I worked with a small core of friends to refine the app's features. I spent much more time than I should have building the website using some software called Freeway Express. I blogged regularly [2] and shared those links on various state/city subreddits. In the end, I spent about $100 on Reddit ads to get a total of 100 registered users and few endorsements. As not a designer, I recognized the app was not flashy, so it may not have been appealing to download. I also realize that the website doesn't do a good job in selling the app, and that I focused more on the ideas rather than the app itself. I wonder now how well a more polished version of this app would have played out in 2016 elections, although I recognize that the mix of politics and social media has gone downhill since 2016.
[1] - http://www.supervote.org [2] - http://blog.supervote.org
The problem isn't voting or lack of awareness (although I have an inkling on which side might think this is the root cause), the problem is polarization.
More aware you are of what goes on, more polarized you can be.
The problem which needs to be solved is to not get people hold opinions, but how to consolidate their opinions with the other side.
What code base did you develop the web app in? And do you have an android version? I'd like if there were a slicker web app and possibly android app that I could play with.
Maybe even I would help refactor this one day in the future.
What was the reasoning? Were you not getting enough use and participation? No downloads? Did you fail to execute the concept in some way?
edit: you would think 2016 would have taught the tech elite that they can't just downvote their way to an outcome...this is so typical of HN
Downvotes for comments like this are most likely due to lack of substance.
I think a more accurate narrative is that the Internet largely succeeded at what it set out to do: democratize information flow, communication, and social organization. And the consequence of that has been a shift in power from groups that previously had hegemony to new upstarts that previously never had a voice. If you aligned yourself with either one of the establishment parties (as most people writing the traditional news do), then the situation today sucks, because your star is clearly on the decline. If, however, you found that both parties of 1980s-America left you excluded and unrepresented, the Internet has been a godsend for finding like-minded people. Unfortunately that sometimes includes groups that we wish would stay excluded, like white supremacists.
Unlike areas like information, economic activity, or personal liberty, control of existing institutions is zero-sum. If your party controls Congress, that means the opposing party doesn't control it, and their agenda gets short shrift.
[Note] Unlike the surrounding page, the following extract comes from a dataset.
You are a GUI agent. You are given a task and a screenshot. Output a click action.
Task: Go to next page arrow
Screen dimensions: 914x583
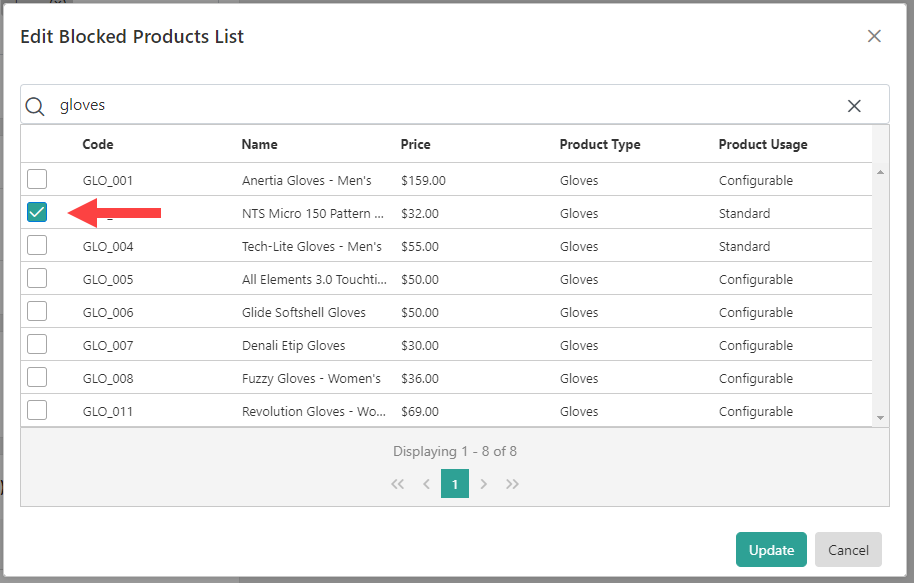coord(484,483)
If a new group (or 20) arises to challenge your control, that's a threat. That's the situation we're in now: there are dozens of different new tribes organizing for political power, and all of them are a threat to establishment institutions like existing political parties or the news media - hence the sense that the sky is falling.
The only true insight is the throwaway comment by the Virginia candidate for Delegate, where he lost by a handful of votes, and laments the Democratic party's increasingly obsolete and wasteful rules for advertising. Ironically, that has little to do with Silicon Valley, but there's real meat there that's worth exploring.
And of course, you have the profoundly amoral Mark Pincus and the hateful Samantha Bee spearheading this.
>> "The app, intended to be a kind of social network to spark political activity,"
Most of the big change in politics in the last decade has come from apps that make it easier to do good old-fashioned grassroots organizing. It's why the DSA (Democratic Socialists of America) is making waves now. They usually just use Twitter for the social network part.
The rest of the article talks about other attempts at apps for political organizing, and the politics of political apps. Not a bad read if you're into the subject, but I expected a look at the technical failure it opens with given the title.